Leipold, whose second season will begin Friday when the Jayhawks face Football Championship Subdivision opponent Tennessee Tech at David Booth Kansas Memorial Stadium, went just 2-10 in his first year.
But athletic director Travis Goff found it worthwhile to reward Leipold for what he termed "Year 0" given the timing of his hiring and the challenges he faced in building a competitive team last season.

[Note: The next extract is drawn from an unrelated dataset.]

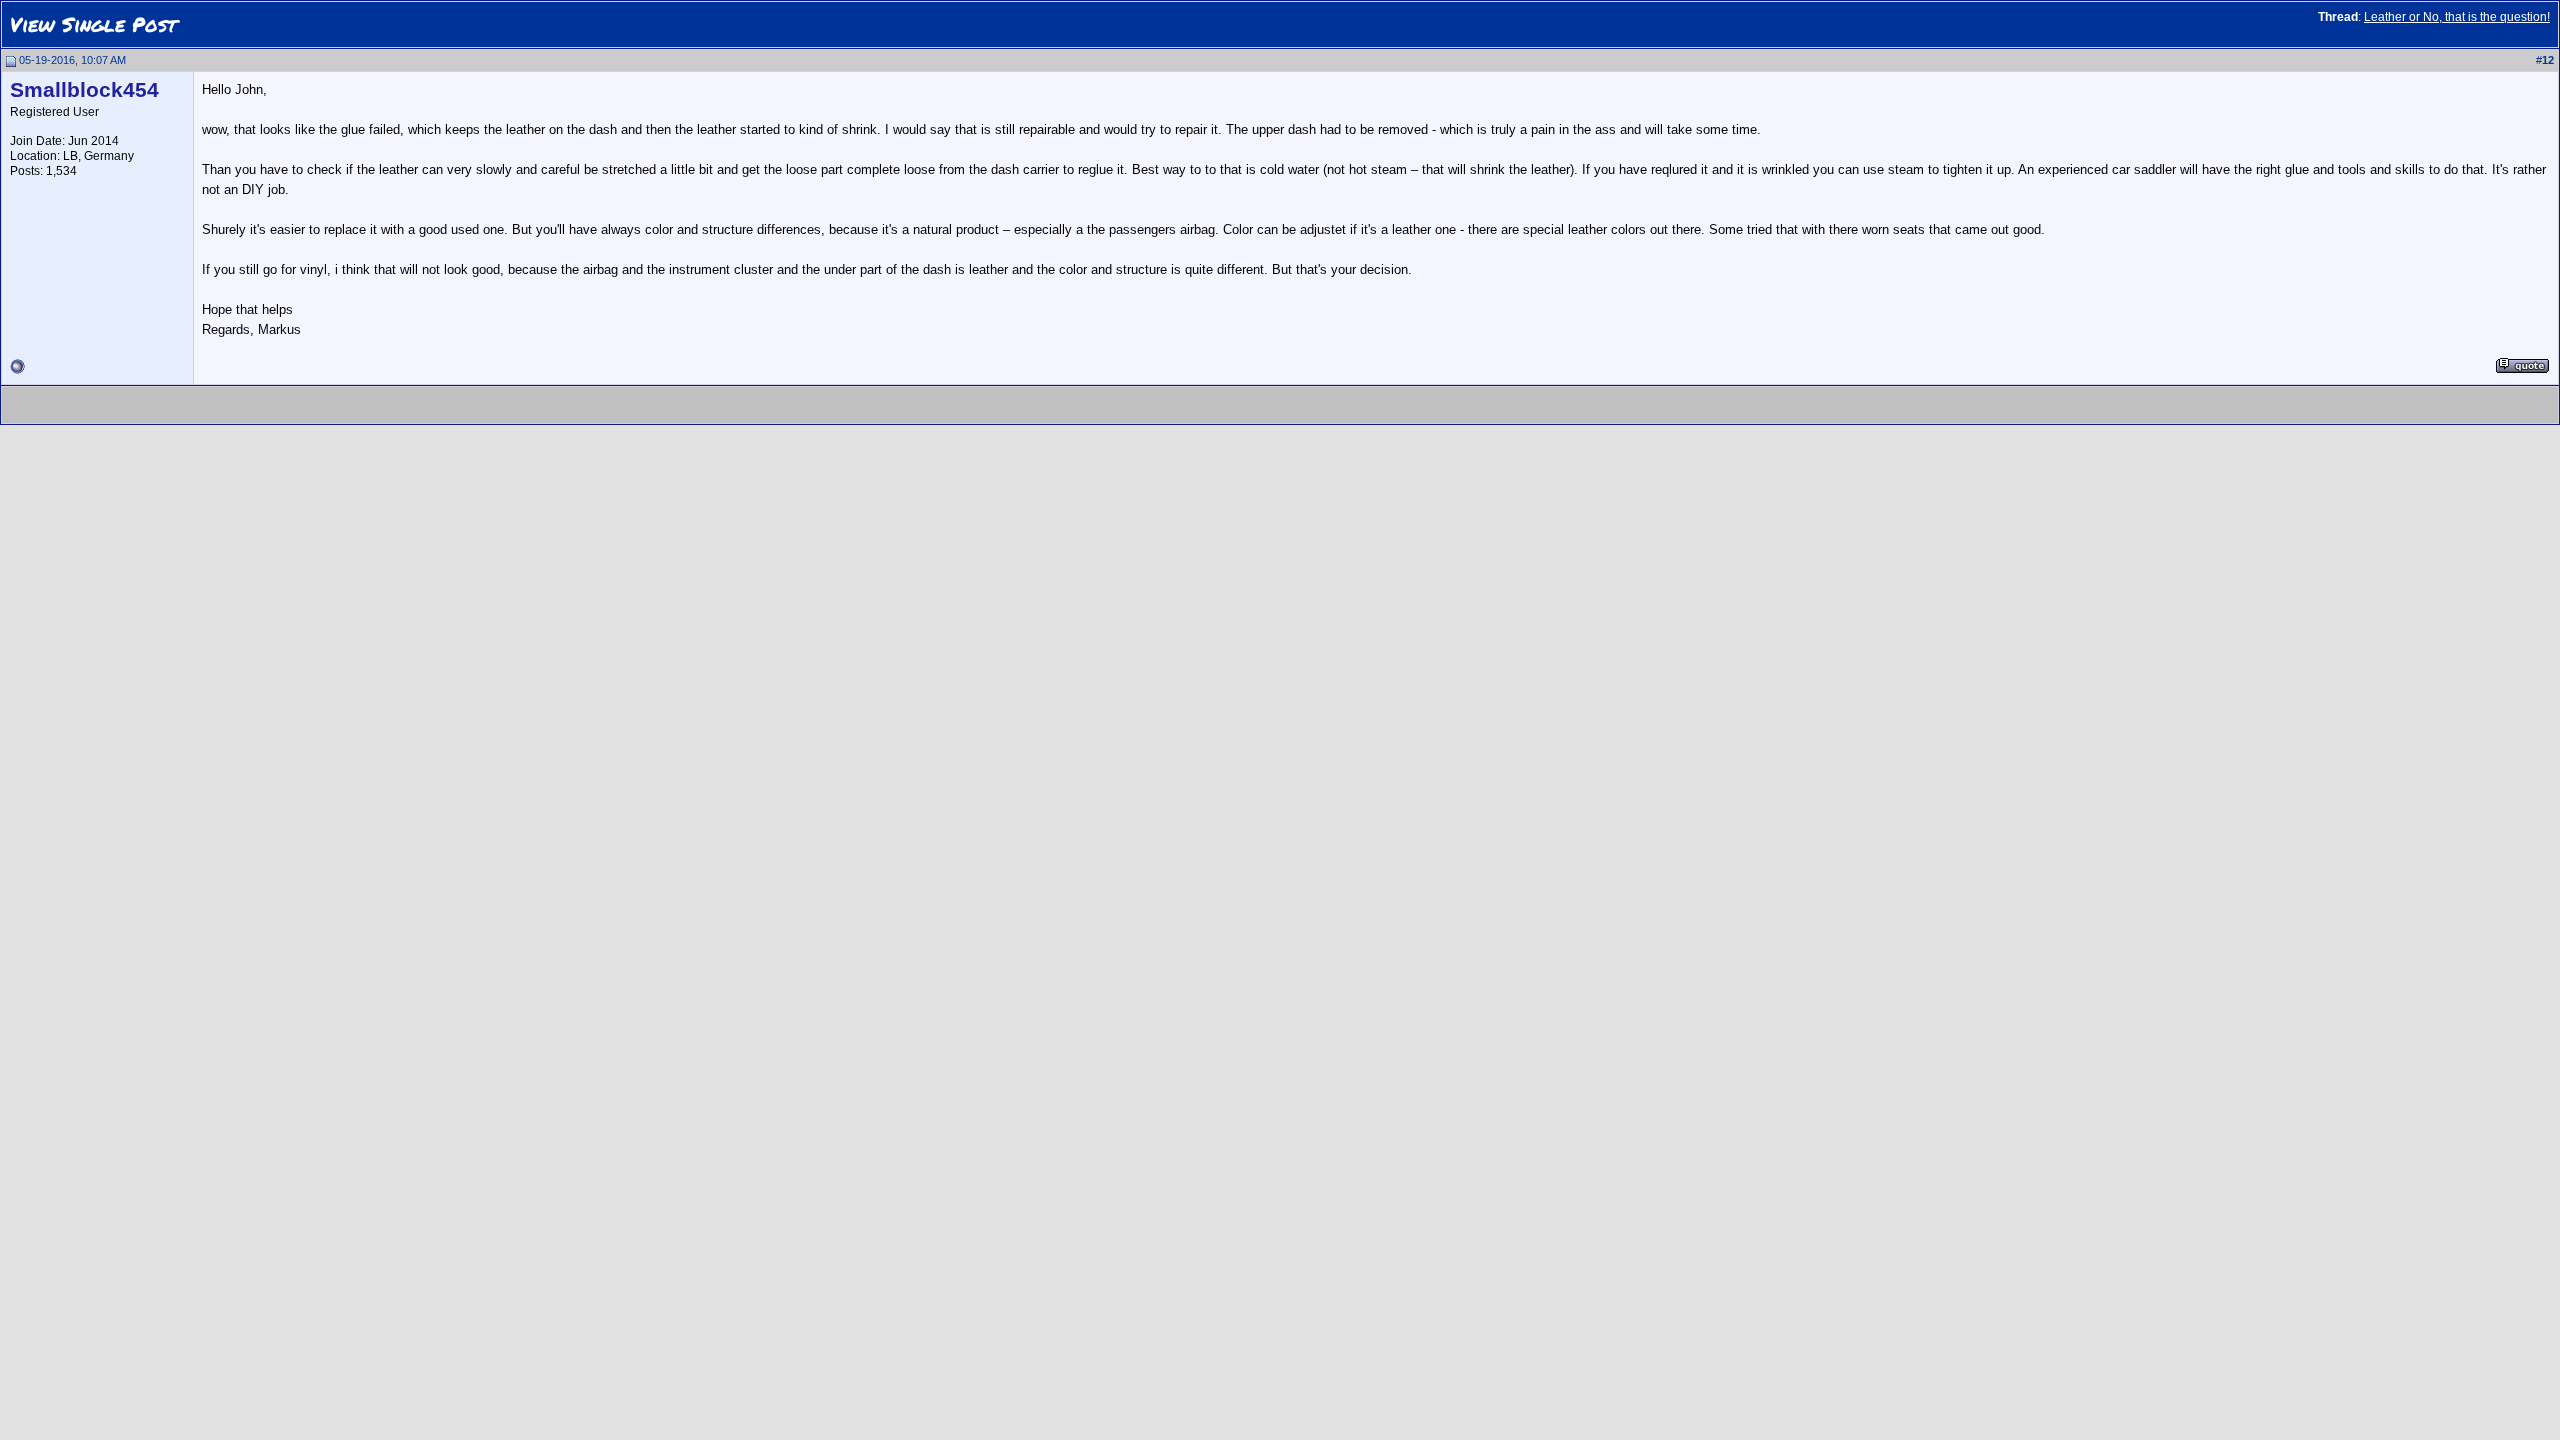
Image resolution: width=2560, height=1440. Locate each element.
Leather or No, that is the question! (2457, 17)
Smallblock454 (84, 90)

"This is a statement about our exceptional confidence in Lance, his outstanding staff and the unlimited potential of Kansas football," Goff said in a statement. "When you consider he and his staff did not arrive until May 2021, and therefore did not have a chance to coach our guys until August last year, the 2021 season could be considered 'Year 0.'
"Given the progress that's been made both on and off the field in such short order, I could not feel more strongly about the trajectory of this program under Lance's leadership, as well as our shared commitment to elevate Kansas Football to unprecedented heights."
Terms of Leipold's contract extension were not immediately made available by the university.
Leipold in April 2021 signed a six-year contract with an escalating annual salary that would pay him $16.5 million, or an average of $2.75 million per year. He was hired to replace Les Miles, with whom the university parted ways on March 9, 2021, amid sexual misconduct allegations dating to his time coaching at LSU.
The timing of Leipold's appointment meant the Jayhawks missed a crucial spring window to install his schemes and concepts and had to instead do so once training camp began in August.
That led to a disjoined, simplified approach to the start of the season, which got better late. Kansas surprisingly won in overtime at Texas on Nov. 13, then narrowly lost games at TCU and against West Virginia to close the season.
For months, the coaching staff and players have pointed to those three games as reasons why they believe this season will be different. Kansas also fortified its roster with the addition of 21 players who have transferred from another college since December.
Leipold guided Wisconsin-Whitewater, his alma mater, to six Division III national championships in eight seasons before he was hired by Buffalo to that same role in 2015. After improvement in those six seasons, including a first bowl win by the Bulls in the modern era of college football, Goff turned to Leipold to resurrect the Jayhawks — an appointment made just weeks after Goff was hired to replace Jeff Long, who resigned less than two days after Miles' departure.
"We're excited about Year 2," Leipold said during the formal portion of Big 12 football media days in July. "Year 1 was definitely a whirlwind, but we feel the foundation has been set in many ways, feel very pleased on how we finished last season, where we progressed here in the spring and some of the additions to our roster, and we're excited to get going."